Niet knowhow, maar boete doorslaggevend voor nakoming non-concurrentiebeding
Vanaf medio 2016 is met enige regelmaat door franchisenemers gesteld dat hun (voormalig) franchisegever geen belang had bij nakoming van het postcontractueel non-concurrentiebeding. In juni 2016 overwoog de rechtbank Overijssel namelijk dat de franchisegever (in casu FBD) geen rechtens te respecteren belang had bij nakoming van het postcontractuele non-concurrentiebeding, vanwege het feit dat FBD er niet in was geslaagd aan te tonen dat zij knowhow aan de franchisenemers had overgedragen.
Sinds die tijd is er met wisselend succes door franchisenemers aangevoerd dat geen sprake was van aan hen overgedragen knowhow in een poging om onder het postcontractueel non-concurrentiebeding uit te komen. Ook de wetgever heeft met de invoering van de Wet franchise ervoor gezorgd dat knowhow van doorslaggevend belang wordt bij toetsing van het postcontractueel beding van non-concurrentie. Artikel 7:920 lid 2 BW bepaalt namelijk dat een dergelijk beding alleen geldig is als het onmisbaar is om de door de franchisegever overgedragen knowhow te beschermen.

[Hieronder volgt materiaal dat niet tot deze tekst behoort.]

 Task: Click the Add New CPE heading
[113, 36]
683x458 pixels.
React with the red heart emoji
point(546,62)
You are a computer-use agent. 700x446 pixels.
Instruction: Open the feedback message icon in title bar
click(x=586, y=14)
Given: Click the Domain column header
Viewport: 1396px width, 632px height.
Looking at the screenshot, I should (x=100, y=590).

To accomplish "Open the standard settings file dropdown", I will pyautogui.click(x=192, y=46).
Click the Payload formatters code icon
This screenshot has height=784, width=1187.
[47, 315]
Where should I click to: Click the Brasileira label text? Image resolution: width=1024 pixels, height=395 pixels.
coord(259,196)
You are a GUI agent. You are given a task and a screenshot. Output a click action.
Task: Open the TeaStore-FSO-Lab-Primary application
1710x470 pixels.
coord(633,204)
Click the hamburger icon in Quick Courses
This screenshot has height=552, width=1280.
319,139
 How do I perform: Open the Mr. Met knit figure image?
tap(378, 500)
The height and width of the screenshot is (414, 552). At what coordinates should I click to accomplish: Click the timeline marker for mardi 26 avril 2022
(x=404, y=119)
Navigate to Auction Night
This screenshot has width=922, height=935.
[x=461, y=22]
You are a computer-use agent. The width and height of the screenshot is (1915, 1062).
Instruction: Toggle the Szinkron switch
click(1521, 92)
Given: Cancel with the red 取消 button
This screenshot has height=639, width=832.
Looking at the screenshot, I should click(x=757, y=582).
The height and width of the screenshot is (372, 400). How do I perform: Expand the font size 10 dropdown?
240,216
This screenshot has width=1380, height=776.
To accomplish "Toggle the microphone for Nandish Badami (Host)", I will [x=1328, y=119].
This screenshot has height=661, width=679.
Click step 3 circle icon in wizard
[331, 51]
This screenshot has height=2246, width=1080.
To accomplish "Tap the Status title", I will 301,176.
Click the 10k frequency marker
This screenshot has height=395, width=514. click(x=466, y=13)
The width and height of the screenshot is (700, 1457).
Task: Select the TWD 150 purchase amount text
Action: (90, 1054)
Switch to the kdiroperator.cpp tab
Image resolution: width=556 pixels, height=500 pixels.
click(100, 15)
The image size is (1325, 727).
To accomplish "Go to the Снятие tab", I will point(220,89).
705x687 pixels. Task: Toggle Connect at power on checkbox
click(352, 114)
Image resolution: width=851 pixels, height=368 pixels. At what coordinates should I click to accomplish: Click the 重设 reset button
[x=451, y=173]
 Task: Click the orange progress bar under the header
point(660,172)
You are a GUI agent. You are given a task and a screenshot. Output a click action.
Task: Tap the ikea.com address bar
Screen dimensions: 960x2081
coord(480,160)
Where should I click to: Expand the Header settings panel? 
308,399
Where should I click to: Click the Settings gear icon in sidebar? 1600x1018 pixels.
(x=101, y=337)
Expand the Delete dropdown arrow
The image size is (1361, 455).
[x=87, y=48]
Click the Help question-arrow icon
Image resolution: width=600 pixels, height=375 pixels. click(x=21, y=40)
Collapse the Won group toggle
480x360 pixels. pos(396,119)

Hoewel de wet voor bestaande franchiseovereenkomsten pas van toepassing is per 1 januari 2023 heeft dat de rechtbank (overigens eveneens rechtbank Overijssel) er begin 2021 er niet van weerhouden om haar al in 2016 geïntroduceerde bestendige lijn door te trekken en, onder verwijzing naar de Wet franchise, te bepalen dat de franchisegever (in casu 123 Wonen) geen belang had bij nakoming van het postcontractueel non-concurrentiebeding vanwege het ontbreken van (aan de franchisenemer overgedragen) knowhow.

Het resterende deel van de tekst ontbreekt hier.